CHERBOURG. - « Depuis le mois de décembre, nous avons coulé 40 000 m3 de béton. Mille personnes travaillent sur le chantier aux côtés de soixante-dix employés EDF », indique le service communication d’EDF. Quant aux opérations de formation et d’embauches locales, elles se déroulent « au mieux. En BTP, nous avons atteint tous nos objectifs et réussi à recruter 50 % de locaux », souligne Jehan Eric Winckler, coordonnateur du grand chantier. Par ailleurs, « la nouvelle route d’accès au sud et la future cale de déchargement des colis lourds sont en bonne voie ».
L’accueil des salariés extérieurs ne poserait pas davantage de problèmes. « Je suis même surpris par les capacités d’accueil des infras-tructures du Cotentin », déclare Jehan Eric Winckler. Même satisfaction à la Chambre de commerce de Cherbourg, où le président, Jean-Claude Camus, se félicite de l’efficacité du site Internet interentreprises. 80 millions d’euros ont été injectés localement en 2007. En résumé, tout va bien...
Cette version positive mérite quelques bémols. Le zèle à couler du béton en vitesse n’est pas du goût de l’ASN (Autorité de sûreté nucléaire). Lors de son inspection du 5 mars sur la construction du radier de l’îlot nucléaire, l’ASN a découvert que « la qualité du ferraillage n’était pas satisfaisante ». L’Autorité de sûreté pointe également « des insuffisances dans le contrôle technique exercé par le groupement ’Bouygues, Quille et Baudin-Châteauneuf’ et dans la surveillance des activités exercées par EDF. »
Le rappel à l’ordre est sévère : « Je demande à EDF de m’indiquer pourquoi la phase de bétonnage a pu être lancée avec un ferraillage partiellement non conforme », explique Thomas Houdré, chef de la division nucléaire de Normandie. « Notre intervention a permis de corriger le défaut avant bétonnage, mais il est anormal qu’EDF n’ait pas constaté, elle-même, ce défaut. »

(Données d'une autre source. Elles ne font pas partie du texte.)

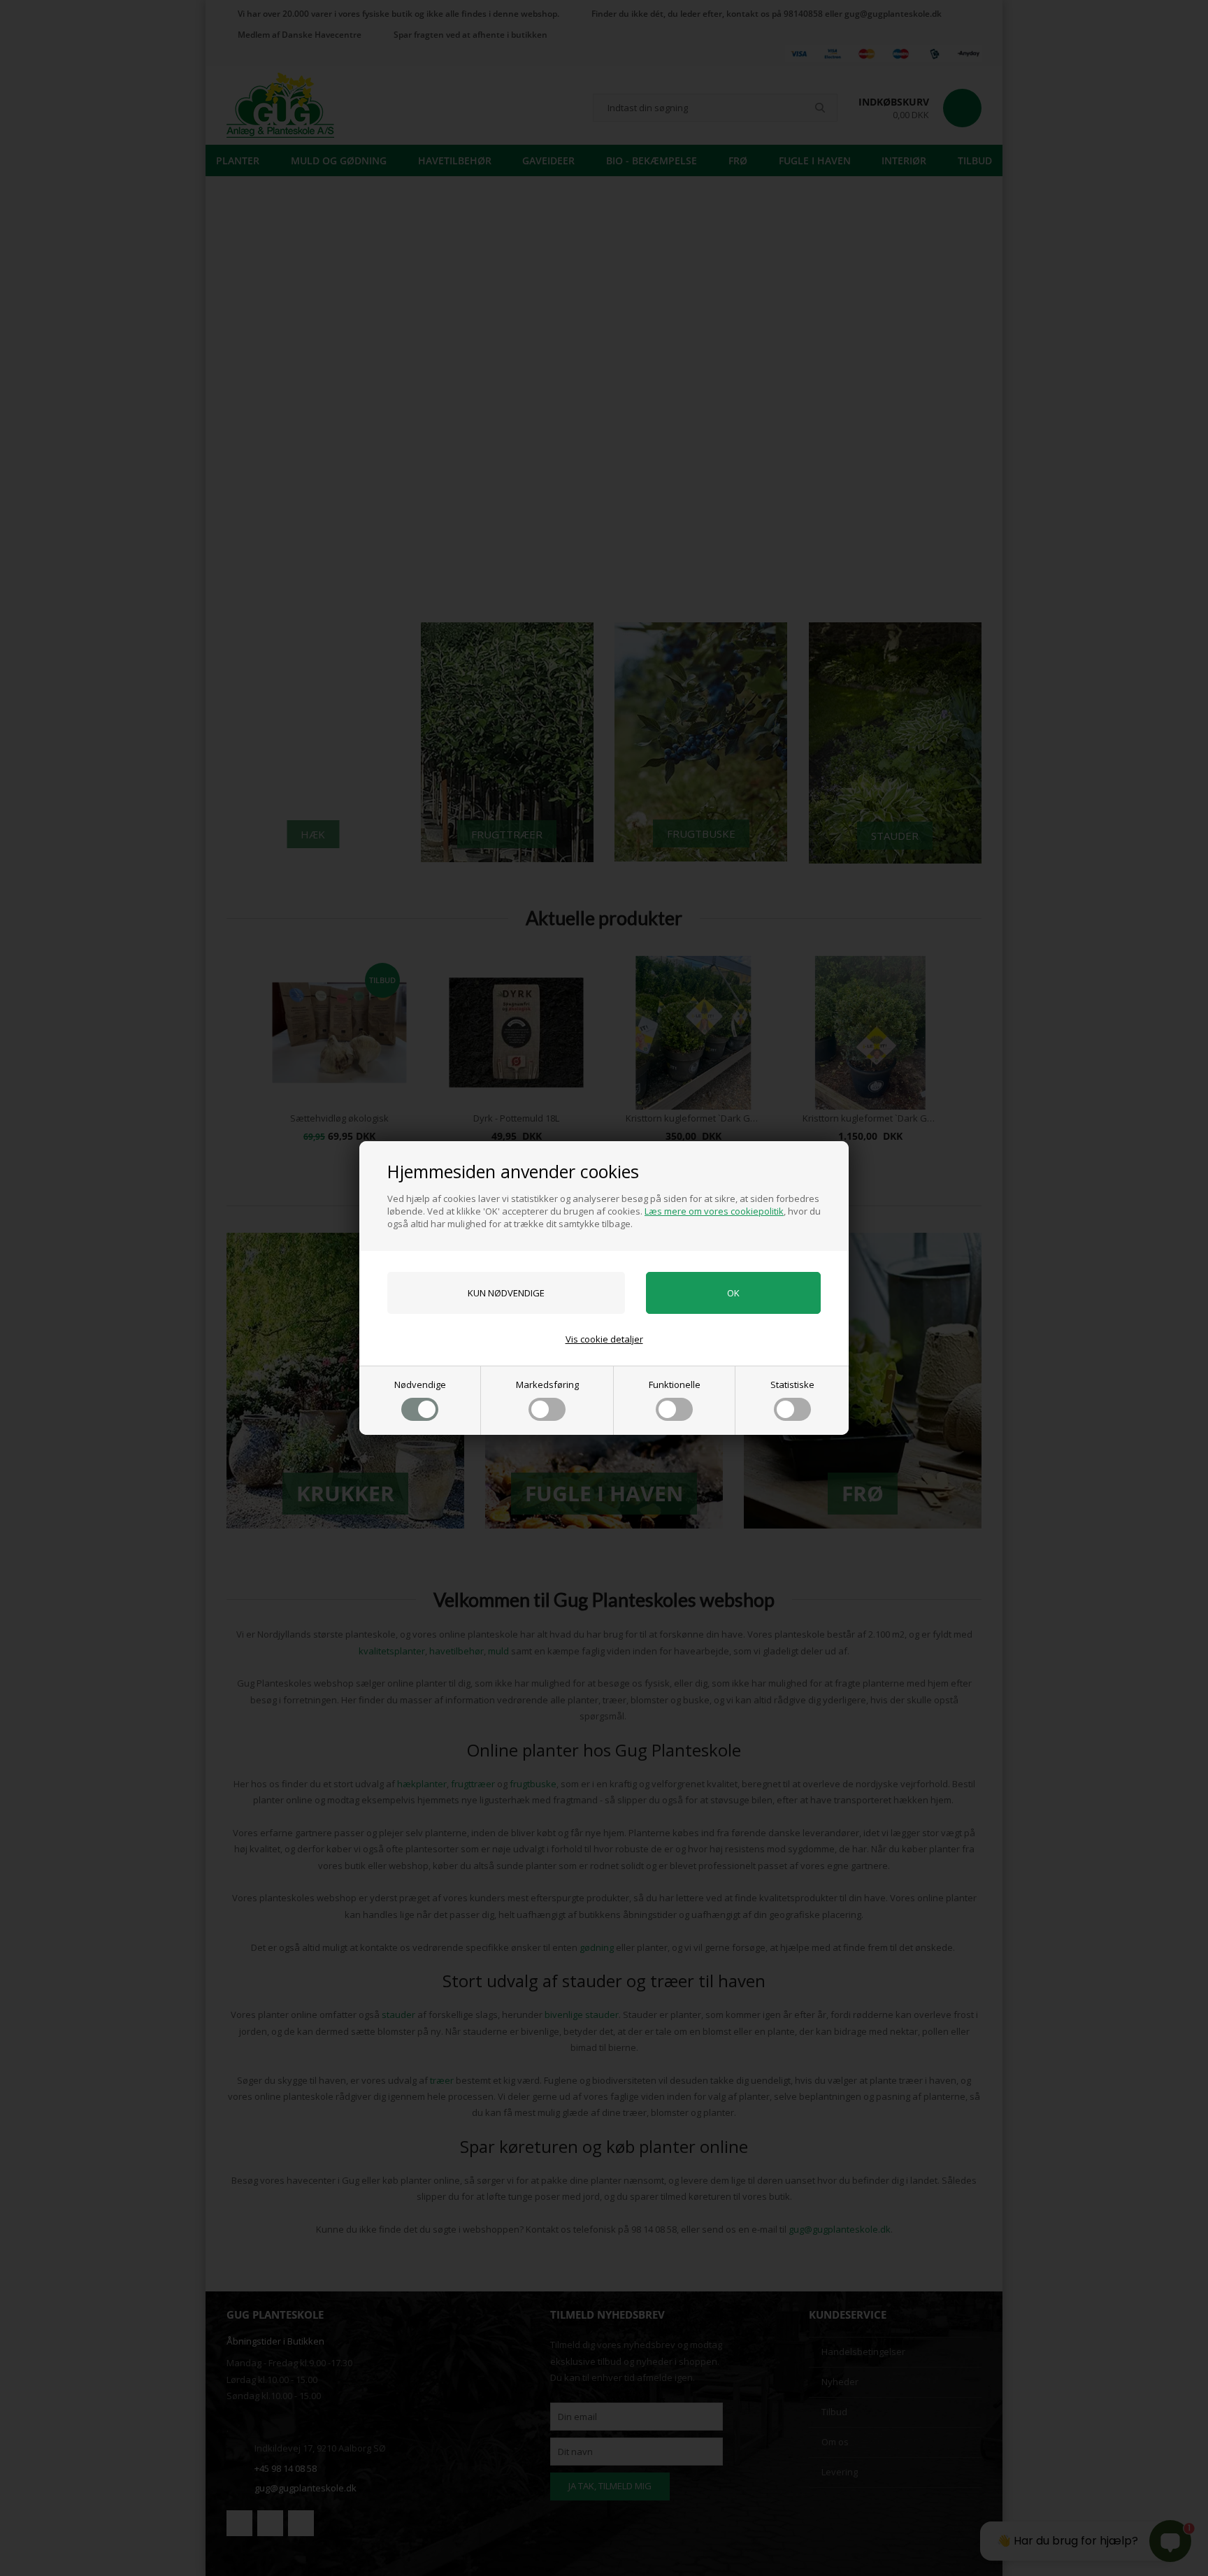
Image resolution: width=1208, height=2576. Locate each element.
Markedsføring (547, 1384)
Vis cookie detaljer (604, 1339)
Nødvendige (420, 1384)
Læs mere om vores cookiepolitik (714, 1211)
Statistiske (792, 1384)
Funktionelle (674, 1384)
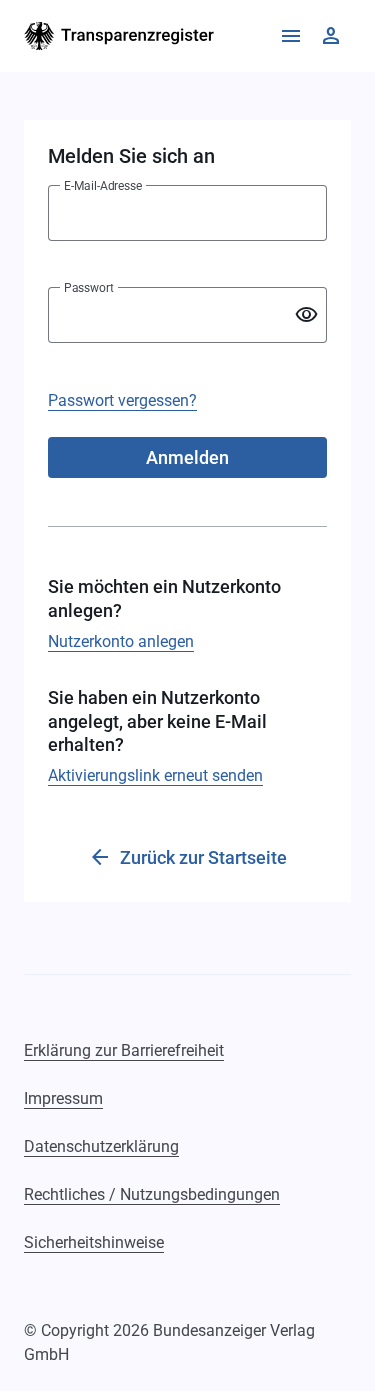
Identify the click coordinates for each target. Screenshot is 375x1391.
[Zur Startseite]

« La sécurité est à cran »
Greenpeace ne manque pas de relever ces dérives. « Rappelons qu’il s’agit du béton qui doit assurer directement la sûreté du réacteur et du stockage des combustibles irradiés », déclare son porte-parole, Yannik Rousselet. Le rythme soutenu pose aussi question à la CGT, exclue de toute les réunions de chantier. « Il existe un réel climat de tension sociale », constate Jacques Tord, délégué cégétiste. « Le recours à l’intérim est beaucoup trop élevé et l’esprit sécuritaire prend le pas sur le dialogue social. »
« On est à cran », confirme, sous le couvert d’anonymat, un des membres du service de gardiennage. « Nos conditions de travail sont déplorables : équipements défaillants, horaires élastiques, disparités salariales avec la centrale nucléaire, tenues inadaptées aux mauvaises conditions météorologiques... » Sur les 27 agents chargés de surveiller le chantier nucléaire, onze sont employés en CDD. « Certains craquent et font de la dépression ».
Pour la CGT, « EDF est victime du syndrome de l’EPR finlandais. » Lancée en 2005, la construction de ce premier réacteur EPR connaît bien des déboires. Le chantier a deux ans de retard et affiche un surcoût de 1,3 milliard qui portera la facture à 4,5 milliards d’euros. Pour Flamanville, Pierre Gadonneix, le PDG d’EDF, ne cache pas qu’il faut aussi s’attendre à un dépassement, sans toutefois en préciser le montant.